Faculty Spotlight: Mr. Banderob
by Anooshka Gupta on Friday, April 8th, 2016
Over the past 42 years, Milton has shifted drastically. We’ve transformed from being divided by gender into two separate schools to being an all-inclusive and diverse institution. One of Milton’s most valuable staff members, John Banderob, who watched Milton evolve before him, will be retiring after this school year. A faculty member in Robbins House, Banderob has taught seventh grade math, eighth grade math, Algebra One, Algebra Two, Pre-Calculus, Calculus, Statistics, Computer Programming, CE/PS, and Introductory Physical Science, as well as Philosophy in the English department. After Milton, Banderob and his wife will be moving to their home in New Hampshire. There, they will enjoy a quiet life in the woods, no doubt a 180-degree shift after living with 50 other people in Robbins House. Jokingly, Banderob says he feels especially bad for his wife, since “her one person is me, whereas my one person is her.” Robbins House is one of the things Banderob is saddest to leave behind. His students in the dorm will miss him too. Robbins girl Caroline Massey (Class II) says, “He has advanced skills in the art of sarcasm, and it is greatly appreciated in Robbins House.” Another resident, Chelsea Dougherty (Class I) chimes in, “He always checks up on the girls in the dorm to see if they’re doing well.”
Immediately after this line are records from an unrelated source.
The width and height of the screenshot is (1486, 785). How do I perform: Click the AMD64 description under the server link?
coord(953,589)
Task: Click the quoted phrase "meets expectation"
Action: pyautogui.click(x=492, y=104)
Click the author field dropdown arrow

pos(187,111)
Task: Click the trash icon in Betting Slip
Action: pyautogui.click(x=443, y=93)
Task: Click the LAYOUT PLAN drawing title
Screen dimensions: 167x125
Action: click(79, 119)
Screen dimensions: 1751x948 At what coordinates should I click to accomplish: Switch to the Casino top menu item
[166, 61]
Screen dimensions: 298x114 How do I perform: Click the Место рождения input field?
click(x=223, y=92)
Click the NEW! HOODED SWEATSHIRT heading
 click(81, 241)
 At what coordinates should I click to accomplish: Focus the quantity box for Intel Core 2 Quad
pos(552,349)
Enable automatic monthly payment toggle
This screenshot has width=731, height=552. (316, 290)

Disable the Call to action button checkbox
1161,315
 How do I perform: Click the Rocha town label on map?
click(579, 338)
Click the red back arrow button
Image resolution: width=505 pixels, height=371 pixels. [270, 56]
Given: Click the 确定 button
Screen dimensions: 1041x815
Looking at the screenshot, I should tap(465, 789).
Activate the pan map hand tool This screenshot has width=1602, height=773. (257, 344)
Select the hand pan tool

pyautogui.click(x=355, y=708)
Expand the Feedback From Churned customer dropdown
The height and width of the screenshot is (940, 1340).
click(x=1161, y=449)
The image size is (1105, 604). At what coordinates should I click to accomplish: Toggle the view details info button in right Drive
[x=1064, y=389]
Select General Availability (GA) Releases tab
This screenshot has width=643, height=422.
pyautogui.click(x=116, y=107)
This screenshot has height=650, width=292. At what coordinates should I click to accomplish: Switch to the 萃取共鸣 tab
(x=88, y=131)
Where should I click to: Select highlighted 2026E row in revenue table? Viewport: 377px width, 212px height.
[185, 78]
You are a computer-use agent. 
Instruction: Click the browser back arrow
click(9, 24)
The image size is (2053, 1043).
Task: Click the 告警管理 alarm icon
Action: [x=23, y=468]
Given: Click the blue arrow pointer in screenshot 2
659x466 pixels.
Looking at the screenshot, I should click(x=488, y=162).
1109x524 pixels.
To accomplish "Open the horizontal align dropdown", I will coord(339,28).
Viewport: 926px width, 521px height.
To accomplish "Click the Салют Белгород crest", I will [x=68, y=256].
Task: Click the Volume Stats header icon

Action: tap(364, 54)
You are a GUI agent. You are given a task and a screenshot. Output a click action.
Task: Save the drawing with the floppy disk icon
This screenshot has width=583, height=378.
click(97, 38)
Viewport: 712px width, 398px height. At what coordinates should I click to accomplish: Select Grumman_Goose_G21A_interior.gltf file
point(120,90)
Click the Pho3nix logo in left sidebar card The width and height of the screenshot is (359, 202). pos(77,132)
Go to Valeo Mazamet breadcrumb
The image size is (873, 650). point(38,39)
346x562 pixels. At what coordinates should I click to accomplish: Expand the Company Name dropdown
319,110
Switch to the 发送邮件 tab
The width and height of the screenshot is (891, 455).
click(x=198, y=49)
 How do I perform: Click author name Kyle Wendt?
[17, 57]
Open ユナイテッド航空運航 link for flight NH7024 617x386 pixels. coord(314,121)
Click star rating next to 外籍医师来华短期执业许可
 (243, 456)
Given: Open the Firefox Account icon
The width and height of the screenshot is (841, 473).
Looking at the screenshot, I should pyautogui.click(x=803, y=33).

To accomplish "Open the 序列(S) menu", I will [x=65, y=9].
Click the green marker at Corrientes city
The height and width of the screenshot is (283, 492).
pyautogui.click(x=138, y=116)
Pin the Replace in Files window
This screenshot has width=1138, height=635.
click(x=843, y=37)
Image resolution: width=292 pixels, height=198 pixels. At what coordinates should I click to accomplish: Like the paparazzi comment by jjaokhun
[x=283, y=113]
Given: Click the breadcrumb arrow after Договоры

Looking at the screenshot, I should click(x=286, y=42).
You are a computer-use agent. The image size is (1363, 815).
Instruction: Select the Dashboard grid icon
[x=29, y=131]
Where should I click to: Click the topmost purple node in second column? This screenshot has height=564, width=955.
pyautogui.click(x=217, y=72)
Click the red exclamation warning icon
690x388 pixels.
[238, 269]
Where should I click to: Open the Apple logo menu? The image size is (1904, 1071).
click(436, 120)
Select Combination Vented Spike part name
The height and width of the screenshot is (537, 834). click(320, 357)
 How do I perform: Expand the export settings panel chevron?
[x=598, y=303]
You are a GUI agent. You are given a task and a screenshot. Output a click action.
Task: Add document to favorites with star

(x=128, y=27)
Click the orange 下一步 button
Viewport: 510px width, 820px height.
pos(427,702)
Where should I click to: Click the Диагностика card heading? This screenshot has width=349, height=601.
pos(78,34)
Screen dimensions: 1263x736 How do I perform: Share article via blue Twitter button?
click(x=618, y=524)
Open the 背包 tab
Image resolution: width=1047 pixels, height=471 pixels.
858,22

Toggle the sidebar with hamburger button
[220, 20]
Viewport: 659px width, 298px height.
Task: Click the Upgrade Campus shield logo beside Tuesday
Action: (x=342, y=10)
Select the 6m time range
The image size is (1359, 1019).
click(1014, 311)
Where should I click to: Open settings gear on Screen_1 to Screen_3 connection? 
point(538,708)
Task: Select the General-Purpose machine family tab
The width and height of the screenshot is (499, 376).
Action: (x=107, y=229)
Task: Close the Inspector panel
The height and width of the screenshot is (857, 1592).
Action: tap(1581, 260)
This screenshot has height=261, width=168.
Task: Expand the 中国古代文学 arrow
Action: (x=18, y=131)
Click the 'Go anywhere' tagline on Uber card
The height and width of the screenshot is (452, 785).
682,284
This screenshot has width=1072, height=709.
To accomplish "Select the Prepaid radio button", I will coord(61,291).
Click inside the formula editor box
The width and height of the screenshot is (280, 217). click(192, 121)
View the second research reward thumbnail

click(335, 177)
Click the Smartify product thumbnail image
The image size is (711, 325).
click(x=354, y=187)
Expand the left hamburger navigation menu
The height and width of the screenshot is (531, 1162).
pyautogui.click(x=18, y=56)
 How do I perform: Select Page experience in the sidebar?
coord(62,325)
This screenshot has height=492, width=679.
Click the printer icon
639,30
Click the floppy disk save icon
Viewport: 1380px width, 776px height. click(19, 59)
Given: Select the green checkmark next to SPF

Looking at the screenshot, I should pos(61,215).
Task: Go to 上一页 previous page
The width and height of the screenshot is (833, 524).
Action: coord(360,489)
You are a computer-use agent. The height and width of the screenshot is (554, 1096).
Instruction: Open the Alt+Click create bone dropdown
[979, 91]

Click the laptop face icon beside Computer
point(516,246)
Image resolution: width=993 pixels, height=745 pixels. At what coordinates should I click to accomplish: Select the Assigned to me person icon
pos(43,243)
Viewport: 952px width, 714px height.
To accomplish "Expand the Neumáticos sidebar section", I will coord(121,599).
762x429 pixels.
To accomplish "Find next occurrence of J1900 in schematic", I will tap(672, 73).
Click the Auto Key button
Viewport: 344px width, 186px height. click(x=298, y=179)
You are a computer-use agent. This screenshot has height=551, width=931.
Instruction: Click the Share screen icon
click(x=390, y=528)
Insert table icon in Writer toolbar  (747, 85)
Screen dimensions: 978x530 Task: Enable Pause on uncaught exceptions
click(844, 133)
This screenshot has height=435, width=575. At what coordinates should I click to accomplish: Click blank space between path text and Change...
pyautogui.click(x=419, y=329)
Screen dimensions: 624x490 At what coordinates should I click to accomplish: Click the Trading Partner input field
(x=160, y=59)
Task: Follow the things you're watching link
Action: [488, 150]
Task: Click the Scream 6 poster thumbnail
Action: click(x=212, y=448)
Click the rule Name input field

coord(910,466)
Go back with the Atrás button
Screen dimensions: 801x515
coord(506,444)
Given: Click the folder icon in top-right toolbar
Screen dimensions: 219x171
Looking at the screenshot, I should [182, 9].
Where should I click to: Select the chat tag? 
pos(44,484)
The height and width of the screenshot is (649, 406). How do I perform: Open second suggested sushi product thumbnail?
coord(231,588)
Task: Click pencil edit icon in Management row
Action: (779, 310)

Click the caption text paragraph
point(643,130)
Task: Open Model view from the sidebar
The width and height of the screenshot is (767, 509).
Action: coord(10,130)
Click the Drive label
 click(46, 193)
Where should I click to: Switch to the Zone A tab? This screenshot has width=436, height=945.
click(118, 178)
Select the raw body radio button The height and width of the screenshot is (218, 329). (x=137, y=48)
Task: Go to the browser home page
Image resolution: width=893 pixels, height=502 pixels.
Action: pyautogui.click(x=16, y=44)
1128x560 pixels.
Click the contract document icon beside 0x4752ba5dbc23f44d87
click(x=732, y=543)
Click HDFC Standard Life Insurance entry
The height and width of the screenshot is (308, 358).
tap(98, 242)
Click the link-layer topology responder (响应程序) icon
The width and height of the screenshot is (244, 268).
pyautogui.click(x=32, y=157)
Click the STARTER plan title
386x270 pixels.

Banderob will also miss his colleagues and the students he’s gotten to know inside and outside of the classroom. He’s still in touch over social media with some of his former students, taking time out of his busy schedule to maintain the connection a couple of times a week. Jacob Atwood (Class II) describes Banderob as “a great teacher and one of the most considerate people [he] knows.” Banderob really values the relationships he has formed during his time at Milton, calling them “the fiber of the place.” Head of the Math Department Heather Sugrue can attest to Banderob’s incredible relationships with students and faculty alike. “He is many many many people’s favorite teacher. He is really supportive of every student in his classroom…One of the things I appreciate about him the most as a colleague is his willingness to try new things at any point in his career. He’s taken the years of experience and used it to help students. He really does support everyone in awesome ways. We will miss him.”
Over the years, Banderob has seen a variety of changes and moments that really characterize Milton. One example was when Robbins House used to be a boys’ dorm. Similar to present day, the boarders were playing lacrosse in the hallways. However, instead of breaking a window or creating a hole in the wall, this time one of the boys broke off the sprinkler head with the end of his lacrosse stick. Consequently, the water ran down from Robbins House into Forbes Dining Hall, which had big globe lights at the time. Banderob remembers seeing the globe slowly fill with water, until it reached the light bulb that immediately exploded.
Banderob also remembers more serious memories, times when the Milton community banded together in support and acceptance of its members. For example, Banderob recalls how the Milton community embraced a girl who had come out. Another time, in the wake of a racial slur plastered on a boy’s dorm-room door, the community convened to process feelings and deliberate on how best to move forward. In a moment of great racial tension and anger, one of Banderob’s advisees stood up and told everyone that although this was a hard time, he had talked to his white friends in the dorm and they had helped him through it. Banderob remembers this moment with pride because he believes the boy’s words helped create an environment of “helpers and not haters.” These stories all shape Milton, as they paint the image of Milton as what it is, a place where everyone can be him- or herself and be loved and accepted for it. Colleague Ms. McCormick best sums up Banderob’s character: “John is kind, thoughtful, intelligent, and compassionate. He always has our students’ best interests at heart.” Having made a great impact on the lives of many students and faculty members, Banderob will be greatly missed in all aspects of Milton life.